Semangat Idul Adha tak hanya di bulan Dzulhijjah saja
Setiap kita adalah Ibrahim. Setiap Ibrahim pasti memiliki Ismail. Ismail yang kita miliki bisa berupa harta, jabatan, keluarga, prestasi, seseorang yang paling engkau sayangi, bahkan sesuatu yang sangat engkau pertahankan di dunia ini. Maka sebenarnya, yang dikurbankan oleh Nabi Ibrahim ‘alaihissalam kala itu bukanlah putranya, melainkan rasa kepemilikannya terhadap Nabi Ismail ‘alaihissalam. Segala sesuatu yang kita miliki di dunia hanyalah titipan dari Allah, maka kita perlu belajar untuk ikhlas ketika semua harus kembali kepada pemiliknya serta menjaganya dengan baik selagi masih dititipkan kepada kita.
Karenanya, ‘Idul Adha sejatinya mengajarkan kita semua untuk mengabaikan sejenak keinginan-keinginan duniawi yang tiada habisnya. Hasrat diri ingin membeli ini-itu tanpa pertimbangan, mengutamakan perilaku konsumtif yang semua itu adalah sebagian sifat dasar manusia yang selalu punya banyak keinginan dan tak pernah habis untuk dipuaskan; saat inilah, momen yang tepat untuk mengikis segala hawa nafsu itu dan belajar mengorbankan ‘Ismail’ yang kita punya.
“Kami abadikan untuk Ibrahim itu (pujian yang baik) di kalangan orang-orang yang datang kemudian, (yaitu) ‘Kesejahteraan dilimpahkan atas Ibrahim’a Demikianlah Kami memberi balasan kepada orang-orang yang berbuat baik. (Ash-Shaaffaat : 108-110)
Nabi Ibrahim dan Ismail, sepasang ayah-anak yang banyak memberikan kita keteladanan, selain sebagai peletak dasar pondasi Ka’bah, peristiwa sakral sa’i dalam rangkaian ritual haji maupun keikhlasan untuk mau berkurban, membuat Ibrahim menjadi sosok ayah yang selalu menjadi pujian.

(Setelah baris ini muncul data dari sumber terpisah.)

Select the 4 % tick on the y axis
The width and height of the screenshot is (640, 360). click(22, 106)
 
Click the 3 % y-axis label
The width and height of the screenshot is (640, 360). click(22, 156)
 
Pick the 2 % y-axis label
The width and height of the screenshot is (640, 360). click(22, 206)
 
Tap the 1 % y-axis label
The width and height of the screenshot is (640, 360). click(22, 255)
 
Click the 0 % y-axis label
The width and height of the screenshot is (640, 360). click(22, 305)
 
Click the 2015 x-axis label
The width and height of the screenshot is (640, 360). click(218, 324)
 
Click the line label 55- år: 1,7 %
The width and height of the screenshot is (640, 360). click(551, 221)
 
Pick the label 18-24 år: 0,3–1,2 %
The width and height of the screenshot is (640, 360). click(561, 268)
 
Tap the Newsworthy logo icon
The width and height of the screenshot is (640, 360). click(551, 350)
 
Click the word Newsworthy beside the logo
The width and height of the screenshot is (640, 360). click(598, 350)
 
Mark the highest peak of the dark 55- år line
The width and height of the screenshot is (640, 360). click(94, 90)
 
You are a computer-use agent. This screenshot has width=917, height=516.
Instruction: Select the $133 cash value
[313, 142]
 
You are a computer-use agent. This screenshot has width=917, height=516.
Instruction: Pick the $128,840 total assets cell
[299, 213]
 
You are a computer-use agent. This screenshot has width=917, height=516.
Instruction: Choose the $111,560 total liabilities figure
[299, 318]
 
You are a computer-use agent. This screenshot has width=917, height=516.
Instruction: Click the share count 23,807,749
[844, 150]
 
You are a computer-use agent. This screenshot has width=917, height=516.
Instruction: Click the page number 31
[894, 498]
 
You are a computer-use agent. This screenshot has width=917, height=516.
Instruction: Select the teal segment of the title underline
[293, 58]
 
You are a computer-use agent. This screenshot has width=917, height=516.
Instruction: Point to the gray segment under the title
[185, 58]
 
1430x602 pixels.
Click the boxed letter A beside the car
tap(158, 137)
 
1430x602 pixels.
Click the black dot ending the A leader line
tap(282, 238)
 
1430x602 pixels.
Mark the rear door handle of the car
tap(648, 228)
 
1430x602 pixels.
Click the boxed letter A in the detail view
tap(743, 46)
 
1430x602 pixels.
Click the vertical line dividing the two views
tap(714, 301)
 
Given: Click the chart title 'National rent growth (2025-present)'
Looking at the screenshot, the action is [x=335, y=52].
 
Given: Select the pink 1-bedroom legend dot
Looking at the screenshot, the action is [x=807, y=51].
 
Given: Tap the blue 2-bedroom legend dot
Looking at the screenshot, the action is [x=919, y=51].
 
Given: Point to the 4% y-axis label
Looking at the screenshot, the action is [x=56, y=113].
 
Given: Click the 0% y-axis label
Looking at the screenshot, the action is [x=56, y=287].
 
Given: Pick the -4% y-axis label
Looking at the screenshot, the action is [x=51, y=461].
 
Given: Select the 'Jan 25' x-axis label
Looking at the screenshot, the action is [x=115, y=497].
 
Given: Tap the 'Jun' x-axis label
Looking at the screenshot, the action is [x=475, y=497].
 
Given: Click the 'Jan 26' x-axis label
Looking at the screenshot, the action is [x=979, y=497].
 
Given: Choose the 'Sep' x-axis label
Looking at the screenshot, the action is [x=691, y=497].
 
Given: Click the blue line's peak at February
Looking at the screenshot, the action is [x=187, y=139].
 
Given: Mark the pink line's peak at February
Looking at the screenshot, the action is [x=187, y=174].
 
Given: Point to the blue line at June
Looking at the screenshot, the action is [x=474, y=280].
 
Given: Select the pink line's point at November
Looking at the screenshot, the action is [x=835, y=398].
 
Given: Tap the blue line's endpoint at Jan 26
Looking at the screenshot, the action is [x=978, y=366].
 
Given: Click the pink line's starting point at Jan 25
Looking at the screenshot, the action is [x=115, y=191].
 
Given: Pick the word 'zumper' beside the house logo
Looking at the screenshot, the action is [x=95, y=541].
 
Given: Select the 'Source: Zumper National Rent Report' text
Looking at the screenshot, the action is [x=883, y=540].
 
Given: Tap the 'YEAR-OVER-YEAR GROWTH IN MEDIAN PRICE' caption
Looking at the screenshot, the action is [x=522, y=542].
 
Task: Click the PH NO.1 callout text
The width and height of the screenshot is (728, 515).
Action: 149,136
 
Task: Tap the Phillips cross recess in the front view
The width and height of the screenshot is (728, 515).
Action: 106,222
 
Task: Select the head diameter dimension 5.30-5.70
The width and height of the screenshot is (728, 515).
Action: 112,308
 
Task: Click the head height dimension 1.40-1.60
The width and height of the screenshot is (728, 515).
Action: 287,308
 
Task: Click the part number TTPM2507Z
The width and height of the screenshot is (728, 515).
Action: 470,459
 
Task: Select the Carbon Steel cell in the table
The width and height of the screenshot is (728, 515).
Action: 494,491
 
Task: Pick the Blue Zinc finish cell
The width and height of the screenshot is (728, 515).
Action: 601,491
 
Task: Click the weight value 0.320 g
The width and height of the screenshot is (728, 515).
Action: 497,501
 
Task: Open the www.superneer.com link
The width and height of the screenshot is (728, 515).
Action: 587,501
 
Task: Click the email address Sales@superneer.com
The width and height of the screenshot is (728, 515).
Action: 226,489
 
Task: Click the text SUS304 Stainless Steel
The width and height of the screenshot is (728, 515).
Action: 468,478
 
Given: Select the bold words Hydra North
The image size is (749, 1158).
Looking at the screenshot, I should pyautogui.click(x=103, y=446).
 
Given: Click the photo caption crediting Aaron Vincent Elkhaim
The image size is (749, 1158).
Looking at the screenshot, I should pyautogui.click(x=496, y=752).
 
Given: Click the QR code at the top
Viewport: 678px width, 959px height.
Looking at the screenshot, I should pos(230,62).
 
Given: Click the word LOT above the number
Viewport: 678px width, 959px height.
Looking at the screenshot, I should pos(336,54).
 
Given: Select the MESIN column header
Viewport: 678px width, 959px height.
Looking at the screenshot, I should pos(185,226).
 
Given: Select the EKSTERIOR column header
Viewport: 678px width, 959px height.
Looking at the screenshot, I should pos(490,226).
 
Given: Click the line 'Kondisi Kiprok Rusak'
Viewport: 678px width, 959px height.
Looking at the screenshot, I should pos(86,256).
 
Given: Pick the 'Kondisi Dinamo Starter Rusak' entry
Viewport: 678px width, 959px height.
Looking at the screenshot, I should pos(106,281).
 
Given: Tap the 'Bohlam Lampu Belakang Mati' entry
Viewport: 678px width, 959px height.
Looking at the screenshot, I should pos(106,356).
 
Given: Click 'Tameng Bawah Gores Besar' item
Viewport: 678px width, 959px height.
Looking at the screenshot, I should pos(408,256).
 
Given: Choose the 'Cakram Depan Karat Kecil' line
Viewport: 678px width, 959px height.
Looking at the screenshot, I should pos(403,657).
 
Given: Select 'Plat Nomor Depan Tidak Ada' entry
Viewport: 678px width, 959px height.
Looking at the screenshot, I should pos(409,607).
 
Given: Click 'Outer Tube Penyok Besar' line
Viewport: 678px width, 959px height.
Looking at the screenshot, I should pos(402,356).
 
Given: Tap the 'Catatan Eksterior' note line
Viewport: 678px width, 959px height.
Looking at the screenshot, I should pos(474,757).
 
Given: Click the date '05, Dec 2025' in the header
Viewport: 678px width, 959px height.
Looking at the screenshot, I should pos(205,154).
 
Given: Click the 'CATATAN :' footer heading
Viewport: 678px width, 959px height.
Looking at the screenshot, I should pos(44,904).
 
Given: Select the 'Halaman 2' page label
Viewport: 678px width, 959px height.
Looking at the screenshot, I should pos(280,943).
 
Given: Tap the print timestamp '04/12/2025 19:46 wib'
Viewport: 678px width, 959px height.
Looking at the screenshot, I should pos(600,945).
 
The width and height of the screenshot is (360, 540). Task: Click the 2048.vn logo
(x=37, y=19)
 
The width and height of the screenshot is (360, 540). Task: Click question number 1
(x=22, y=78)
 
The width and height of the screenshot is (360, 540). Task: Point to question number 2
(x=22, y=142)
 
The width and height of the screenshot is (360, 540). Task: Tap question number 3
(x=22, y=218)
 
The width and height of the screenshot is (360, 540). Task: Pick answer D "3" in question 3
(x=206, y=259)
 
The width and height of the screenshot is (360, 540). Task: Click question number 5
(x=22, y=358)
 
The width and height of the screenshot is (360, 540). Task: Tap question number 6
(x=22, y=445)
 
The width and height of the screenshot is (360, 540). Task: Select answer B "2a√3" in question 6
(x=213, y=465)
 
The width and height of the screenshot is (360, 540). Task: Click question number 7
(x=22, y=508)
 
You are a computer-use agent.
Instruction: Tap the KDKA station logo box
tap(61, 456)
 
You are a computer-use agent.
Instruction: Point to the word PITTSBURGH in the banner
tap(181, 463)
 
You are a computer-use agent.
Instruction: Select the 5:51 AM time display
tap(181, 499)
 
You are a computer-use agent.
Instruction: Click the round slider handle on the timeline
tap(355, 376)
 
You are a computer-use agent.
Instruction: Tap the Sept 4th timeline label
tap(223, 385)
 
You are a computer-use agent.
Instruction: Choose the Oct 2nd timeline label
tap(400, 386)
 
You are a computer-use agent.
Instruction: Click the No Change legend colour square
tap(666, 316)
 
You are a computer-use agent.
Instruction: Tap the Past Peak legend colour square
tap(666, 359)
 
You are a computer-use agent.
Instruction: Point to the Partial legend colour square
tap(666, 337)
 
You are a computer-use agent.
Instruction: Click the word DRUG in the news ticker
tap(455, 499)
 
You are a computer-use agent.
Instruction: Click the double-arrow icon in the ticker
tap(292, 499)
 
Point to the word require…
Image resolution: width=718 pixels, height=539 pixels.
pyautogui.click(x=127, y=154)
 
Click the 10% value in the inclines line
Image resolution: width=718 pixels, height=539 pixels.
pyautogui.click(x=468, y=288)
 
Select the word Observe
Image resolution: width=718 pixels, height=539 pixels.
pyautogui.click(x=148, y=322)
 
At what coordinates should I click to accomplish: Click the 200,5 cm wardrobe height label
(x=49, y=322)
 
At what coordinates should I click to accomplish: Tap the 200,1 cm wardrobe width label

Namanya selalu kita doakan dalam lafadz tahiyat akhir dalam shalat. Salam, kesejahteraanlah untukmu, Nabi Ibrahim. Darimu telahir banyak nabi utusan Allah. Darimu pula kami belajar bahwa dengan tulus ikhlas berkurban, maka Allah ﷻ selalu dan selamanya akan memberi balasan.
Demikianlah, setiap niat dan pengorbanan yang baik, selalu diganti dengan balasan yang jauh lebih baik. Mari, kita belajar menjadikan momentum Idul Adha ini untuk mau bersedia, tulus-ikhlas mengurbankan Ismail-Ismail yang kita miliki; karena berharap ridha Allah semata.